Oh my god, that is such an awful story. Stories like that make me sick to my stomach and it just makes me so sad. I wish I could rescue every rat in the world....


----------



## OnlyOno (Apr 4, 2007)

ha, don't we all. while i'm at it though, i'd like to rescue all the dogs and cats, horses, swine, chickens, gorillas, elephants and manatees too.  kind of funny, but kind of sad that there are so many animals out there who need our help.

and i meant that an animal tortured like that will never forgive the people who did that to them, and many will carry a fear of anything similar to that experience, whereas a human may understand better that it was an individual and not that all men are evil, etc. i don't know, to me, an animal seems to be scarred by a traumatic event stronger than a human is by the same thing, to a point. i understand that nothing will survive extreme torture/trauma wholly, but you know. ha, i don't think any of that made sense. i hear your point though.


----------



## Poppyseed (Feb 1, 2007)

I don't know. Many humans develop a fear towards the thing that hurt them, especially if it was early in life. I knew someone who FREAKED out whenever she saw sharp knives or blades because she was abused badly as a child. It just took LOOKING at them to make her panic and flail. Very, incredibly sad.

I think humans get more scarred than you think, we just try so hard to hide it from eachother.


----------



## twitch (Jan 4, 2007)

yeah, i agree poppyseed. when i was in grade five i fell on ice and got a minor concussion. since that time i've really hated ice. i cna still skate on it fine but if i'm outside and there's an ice patch on the sidewalk i'll walk around it if i can. i KNOW its not the ice's fault that i fell but i can't help being afraid. i know that if i'm careful i wo't fall and even if i do fall its unlikely i'll get all that hurt again anyway but i still can't help being afraid. it doesn't matter that i understand why or how silly it is. and that's just from a simple fall, i cna only imagine what fear a creature would have if they were tortured or abused like Nezumi or your friend. 

what i find amazing though is that rats can forgive so easily.
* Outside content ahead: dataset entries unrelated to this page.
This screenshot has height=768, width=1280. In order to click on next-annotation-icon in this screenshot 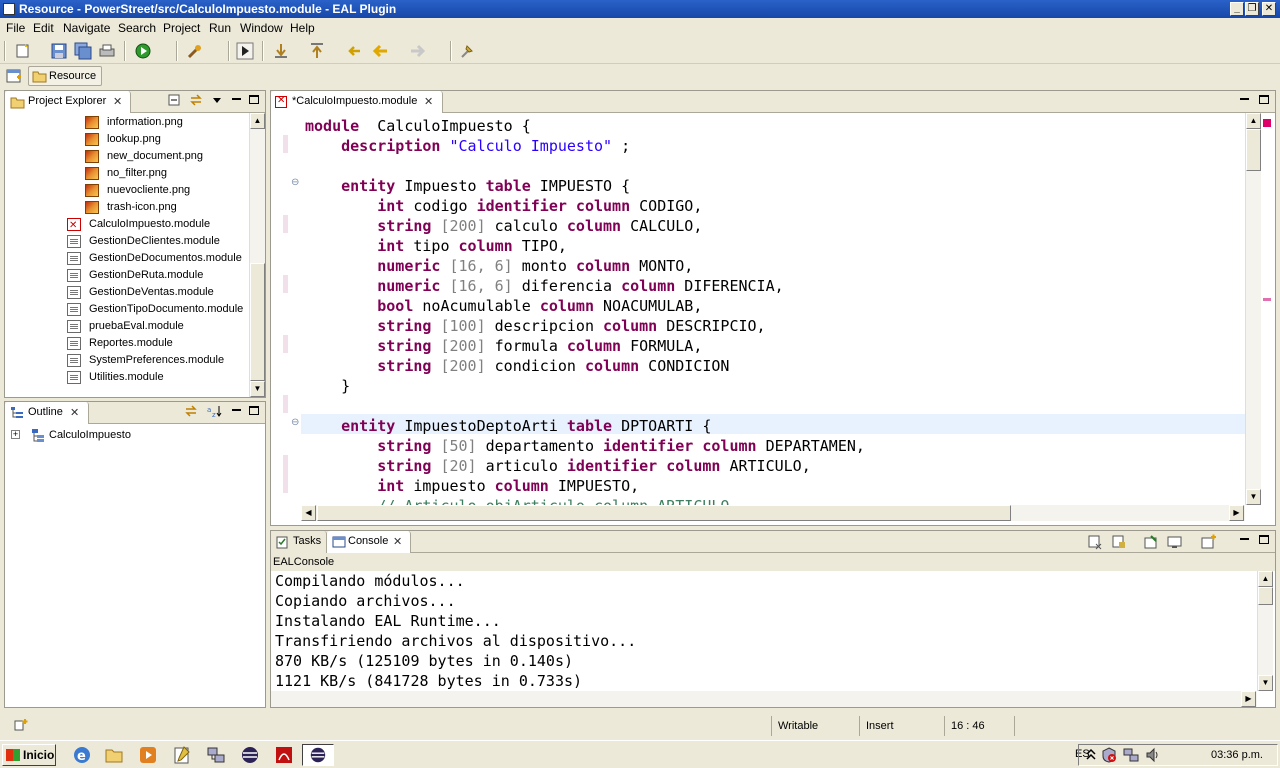, I will do `click(281, 51)`.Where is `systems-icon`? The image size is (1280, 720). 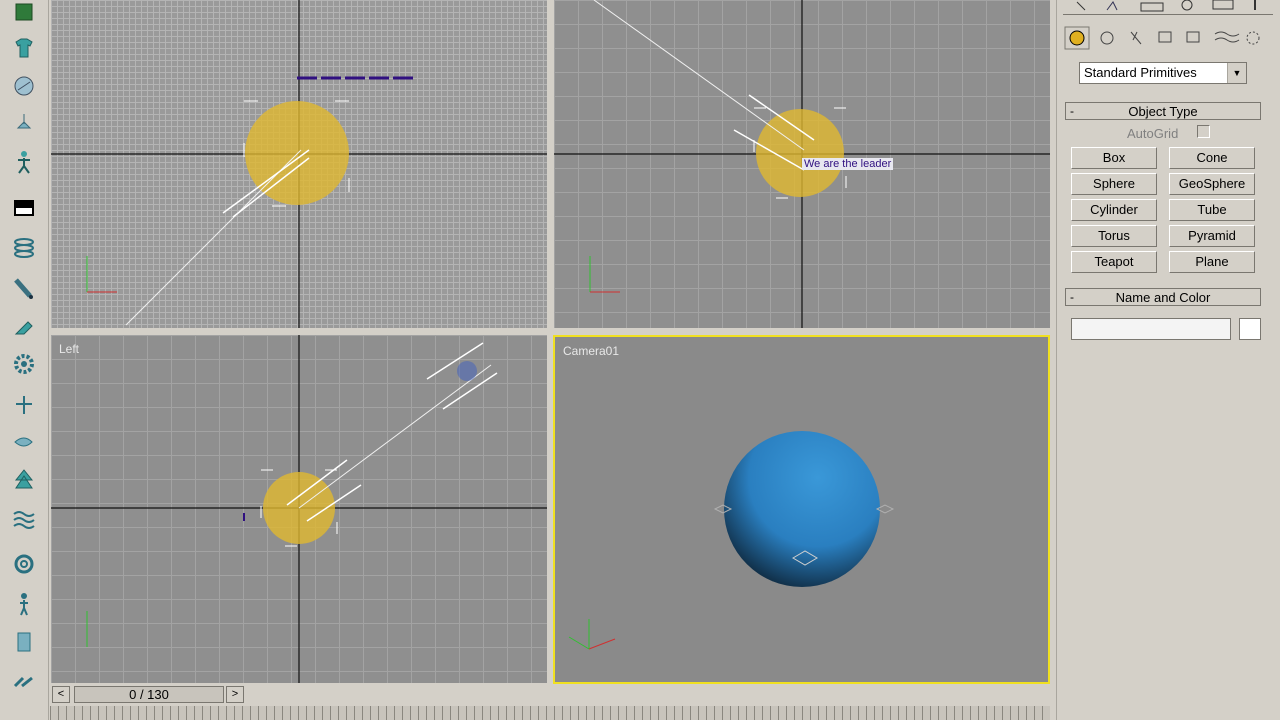
systems-icon is located at coordinates (1253, 38).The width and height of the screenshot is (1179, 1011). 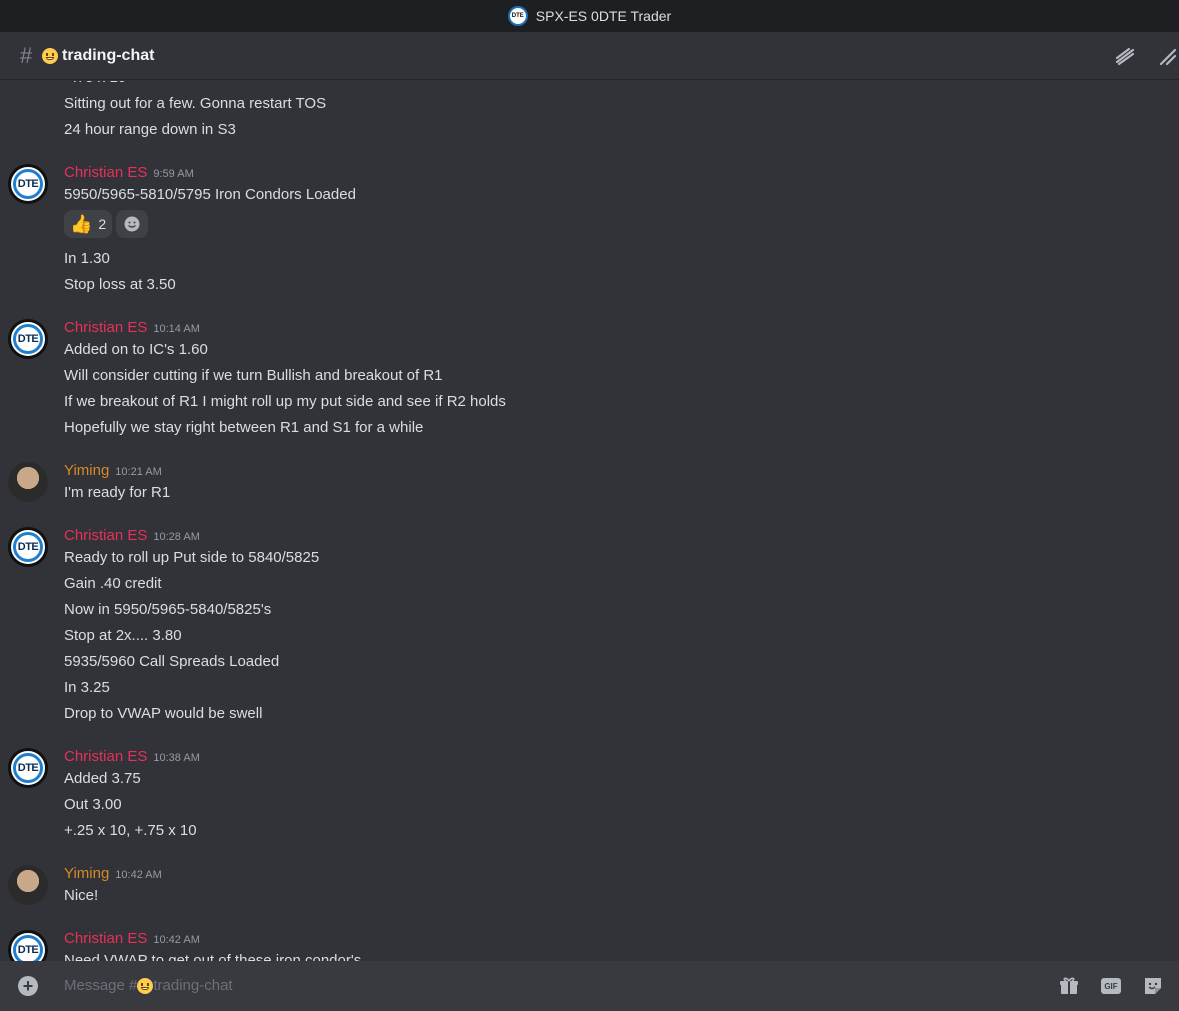 I want to click on message-line: 5950/5965-5810/5795 Iron Condors Loaded, so click(x=210, y=194).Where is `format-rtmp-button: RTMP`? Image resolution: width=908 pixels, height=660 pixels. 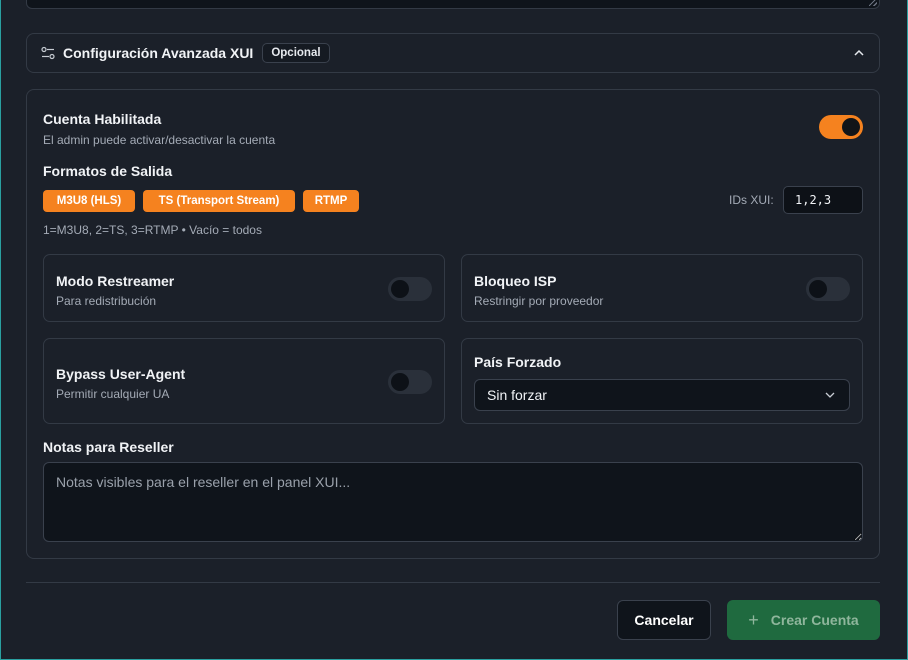 format-rtmp-button: RTMP is located at coordinates (331, 201).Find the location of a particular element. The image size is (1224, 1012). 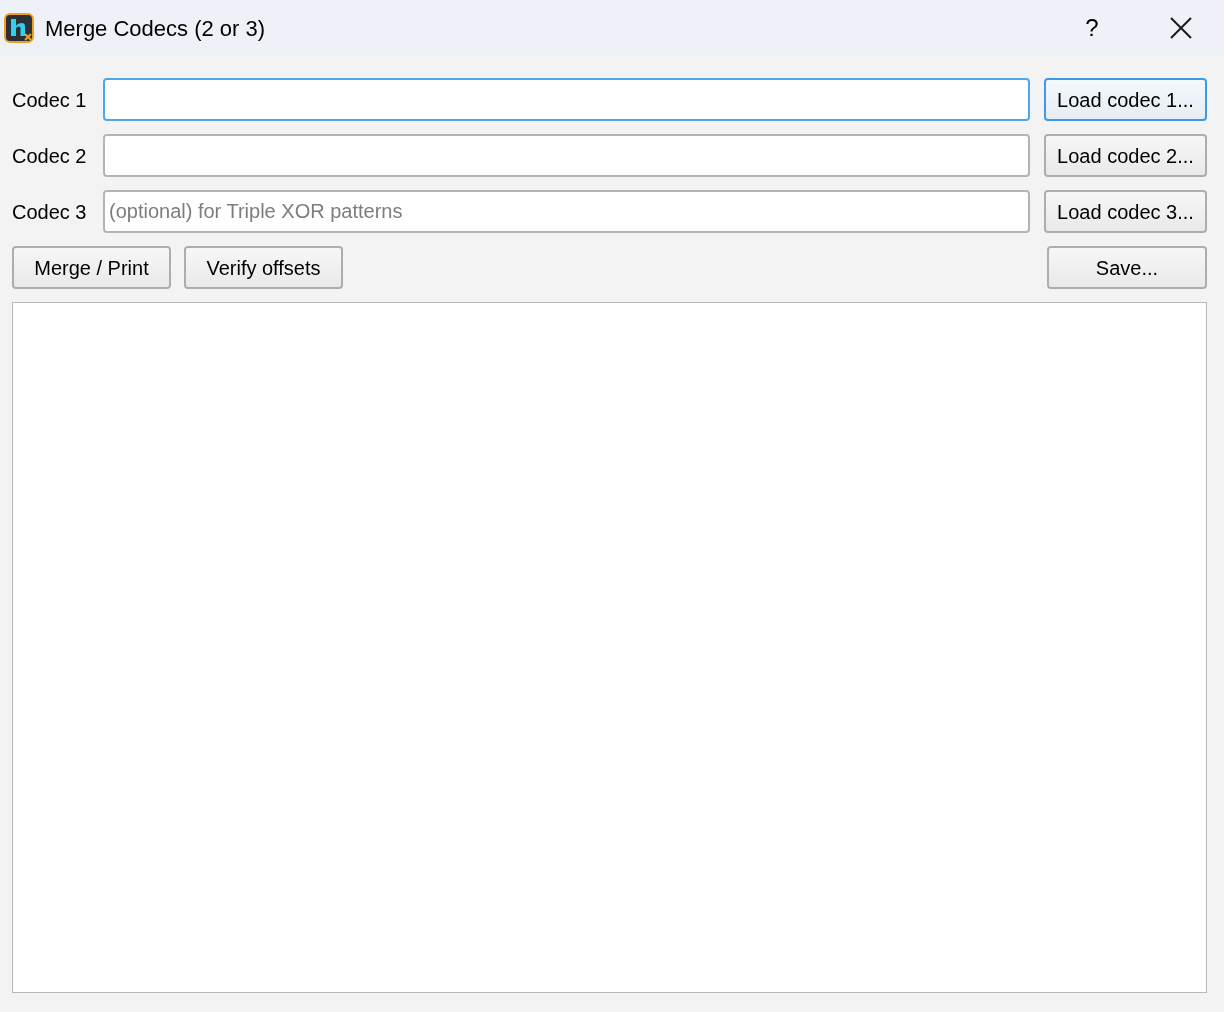

close-icon is located at coordinates (1181, 28).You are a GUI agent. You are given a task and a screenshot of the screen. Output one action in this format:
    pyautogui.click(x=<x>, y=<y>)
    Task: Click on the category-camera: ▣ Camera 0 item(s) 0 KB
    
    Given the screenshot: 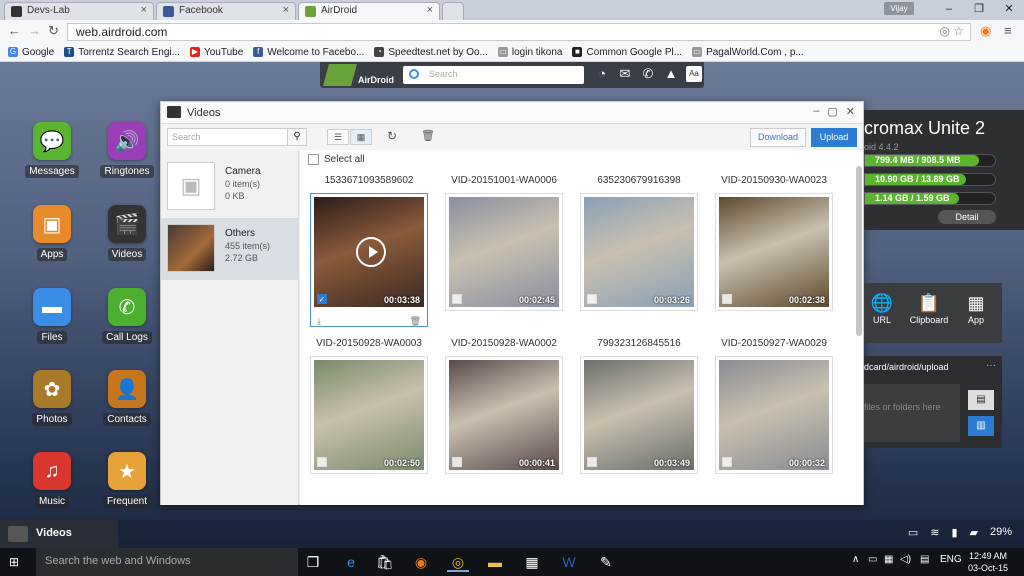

Nezumi had no reason to ever trust a human. she didn't know i wasn't going to hurt her but she didn't yell at me like she did whenever anyone else touched her. adn after a time she stopped yelling at anyone. what's most impressive of all that is though is how quickly she forgave. i don't think it took more then a couple months for her to come completely out of her shell and trusting every hand that touched her. my mother has a dog that it was obvisous he was abused before we got him and was very nervous. it took him years for him to come to anyone. years. a rat and a dog don't know how long their average lifespan is, they don't know how short or long a time they have to get over something bad in their past to enjoy their future yet the rat got over her trauma in a couple months whereas the dog took years nad he's still not that confident. its really just amaizing the power to fogive is in rats.


----------



## Poppyseed (Feb 1, 2007)

She sounds like an awesome rat. I'm so glad you rescued her!

Still it makes me sad to think of how many pet rats out there aren't being treated properly and are neglected/abused D: Poor things, let's go to every house that owns a rat and make sure they owners treat them right. Lol if only it were possible.


----------